Celebriamo la divina misericordia - Eco di Maria nr.151
La prima Canonizzazione del Grande
Giubileo dell’Anno 2000 è stata quella di
Suor Faustina Kowalska, l’umile figlia della
Polonia e grande apostola della Divina Misericordia.
Suor Faustina nacque nel 1905 e morì nel
1938 nel convento delle Suore della Beata
Vergine Maria della Misericordia. Nel convento
conduceva una vita silenziosa, piena
di lavoro, di preghiera e di sacrificio. Ricevette
molti doni soprannaturali, come rivelazioni,
visioni, (il dono delle stigmate e della
profezia). I grandi doni sono stati accompagnati
anche da grandi sofferenze.
A questa donna modesta, sconosciuta,
senza alcuna preparazione scientifica che lavorava
come cuoca, giardiniera, portinaia,
Gesù rivolse il suo messaggio per il nostro
secolo con parole che stupiscono: “Nell’Antico
Testamento Dio Padre inviò al mio popolo
i profeti con i fulmini. Oggi a tutta
l’umanità mando te come la mia misericordia.
Non voglio punire l’umanità dolente,
ma voglio guarire, stringendola al mio
Cuore misericordioso… Figlia mia, non fermarti
nell’annunziare la mia
misericordia…Parla al mondo intero della
mia misericordia…” E lei parlava.
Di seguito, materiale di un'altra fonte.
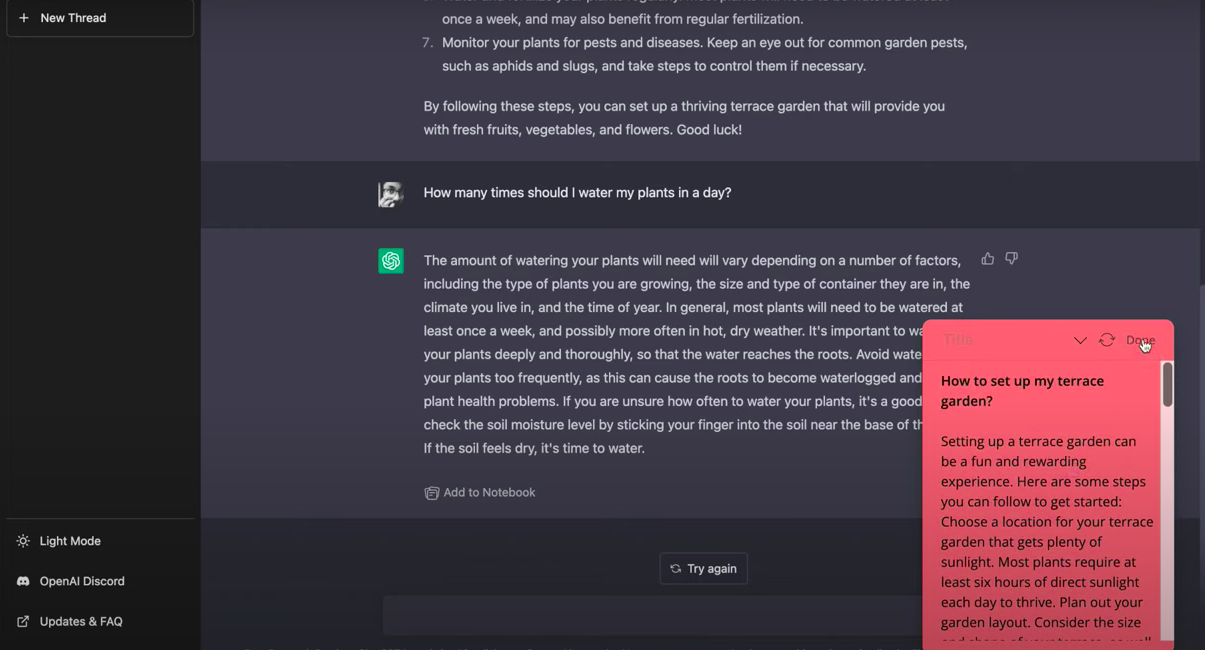Screen dimensions: 1205x650
Task: Click the external link icon beside Updates & FAQ
Action: [23, 621]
Il suo
messaggio contiene tre compiti:
1. Conoscere e proclamare la verità sull’amore
misericordioso di Dio rivelata in
modo più pieno in Gesù crocifisso e risorto.
2. Aspirare alla perfezione cristiana sulla
strada della fiducia in Dio (“Gesù, confido
in te”) e della misericordia verso il prossimo.
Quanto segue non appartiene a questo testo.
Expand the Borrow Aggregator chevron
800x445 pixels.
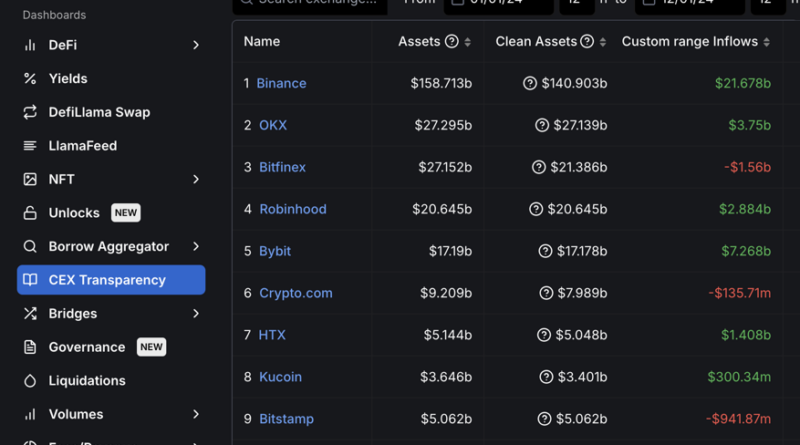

3. Implorare la misericordia di Dio per
il mondo, anche attraverso la prassi delle
nuove forme di culto:
a) venerazione dell’immagine di Gesù
Misericordioso,
b) celebrazione della festa della Divina
Misericordia,
c) recita della coroncina alla Divina Misericordia,
d) preghiera nell’ora della Misericordia,
cioè nel momento dell’agonia di Cristo sulla
croce.
Suor Faustina proclamava il messaggio
della Misericordia dando l’esempio di un’assoluta
fiducia in Dio e tenendo un continuo
atteggiamento misericordioso verso il prossimo.
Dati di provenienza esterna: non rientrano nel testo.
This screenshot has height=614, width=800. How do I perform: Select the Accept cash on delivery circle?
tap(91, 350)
Nell’omelia della Canonizzazione il Santo
Padre ha annunziato che “la seconda Domenica
di Pasqua d’ora innanzi in tutta la
Chiesa prenderà il nome di Domenica della
Divina Misericordia”. Ed ha anche aggiunto:
“Cristo ci ha insegnato che l’uomo
non soltanto riceve e sperimenta la misericordia
di Dio, ma è pure chiamato a ‘usar
misericordia’ verso gli altri: Beati i misericordiosi
perché troveranno misericordia.
Egli ci ha poi indicato le molteplici vie della
misericordia, che non perdona soltanto i peccati.
Ma viene anche incontro a tutte le necessità
degli uomini. Gesù si è inchinato su
ogni miseria umana, materiale e spirituale”.
Con questa canonizzazione il Santo Padre ha
voluto trasmettere un messaggio molto importante
al nuovo millennio: “Lo trasmetto
a tutti gli uomini perché imparino a conoscere
sempre meglio il vero volto di Dio e il
vero volto dei fratelli”.
Le rivelazioni a Suor Faustina sono delle
rivelazioni private. Esse non aggiungono
nulla di nuovo al deposito della fede trasmesso
una volta per sempre dagli apostoli. Ma
senz’altro sono un segno che i carismi non si
sono spenti nella Chiesa e che lo Spirito Santo
può, anche nei nostri giorni, concedere speciali
doni a persone scelte. Con interventi
straordinari Dio vuole che una data verità di
fede appaia in una luce nuova e parli con
maggiore efficacia agli uomini. Elevando
Suor Faustina agli onori dei Santi e proclamando
la seconda Domenica di Pasqua come
Domenica della Divina Misericordia, il Santo
Padre ha accentuato l’importanza delle
apparizioni e delle rivelazioni private per la
vita della Chiesa anche nei nostri giorni.